The Movement for the Emancipation of the Niger Delta (MEND) said it carried out the attack in cooperation with another armed group, the Niger Delta Volunteer Force (NDVF).
“About 2200 (2100 GMT) on Tuesday, September 16, 2008, fighters from MEND and the NDVF in a new alliance attacked and destroyed the Orubiri flow station,” MEND said in an email to the media.
There was no immediate comment from Shell, but since MEND first evoked a possible war on the oil industry on Saturday there have already been two attacks on Shell facilities and two “shooting incidents” at facilities operated by US oil giant Chevron.
A Nigerian military spokesman on Wednesday confirmed a militant attack on Royal Dutch Shell’s Orubiri oil flow station in the restive Niger Delta.
“It is feared the facility may have caught fire due to intense, sporadic gunshots and massive dynamite and bomb explosions,” said Lieutenant Colonel Sagir Musa, spokesman for the military task force in Rivers state.
This latest attack is the third on Shell in the space of 48 hours.
MEND said it killed all the soldiers on guard at the Orubiri facility and took their weapons.
The group renewed its warning to soldiers and oil workers to abandon all installations, including deep offshore fields.

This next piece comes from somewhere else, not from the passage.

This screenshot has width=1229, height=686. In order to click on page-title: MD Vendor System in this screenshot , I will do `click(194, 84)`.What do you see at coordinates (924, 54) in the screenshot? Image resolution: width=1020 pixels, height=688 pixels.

“Soldiers and oil workers are advised to abandon all oil facilities including the off shore rigs of Bonga and Agbami as we want to minimize casualties before Hurricane Barbarossa arrives,” the group said.

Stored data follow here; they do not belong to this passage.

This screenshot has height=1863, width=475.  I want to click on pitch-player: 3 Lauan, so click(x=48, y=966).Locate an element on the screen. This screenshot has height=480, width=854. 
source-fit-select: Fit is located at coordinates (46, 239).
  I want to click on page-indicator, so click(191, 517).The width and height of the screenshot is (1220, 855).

Hurricane Barbarossa is the code name it gave to its new operation when it launched it at the weekend.
All the attacks since the weekend have been carried out in Rivers state. They have affected a Shell flow station at Alakiri and a Shell pipeline at Bakana Front in Degema Local Government Area and Chevron facilities at Robertkiri and Idama.
“After Rivers, the hurricane will be heading to the neighboring states in the Niger Delta,” MEND said.
“The people of Rivers state should hold the governor Mr Rotimi Amaechi accountable for allowing the state to be the first to be visited. He should resign and a state of emergency (be) declared in Rivers state,” the group continued.
Since MEND emerged in early 2006 it has cut Nigeria’s oil output by at least one quarter.
In another development on Tuesday night two South African hostages seized last week by pirates along with 25 other people aboard a vessel in southern Nigeria were freed, the military said.
Army spokesman Lieutenant-Colonel Sagir Musa told AFP the pair was released “without payment of ransom”.
MEND had earlier Tuesday promised to release the South Africans, whom it said it rescued from pirates on Friday.
MEND said the two were among 27 rescued hostages, which also included 22 Nigerians, 2 Britons and a fifth foreigner thought to be Ukrainian.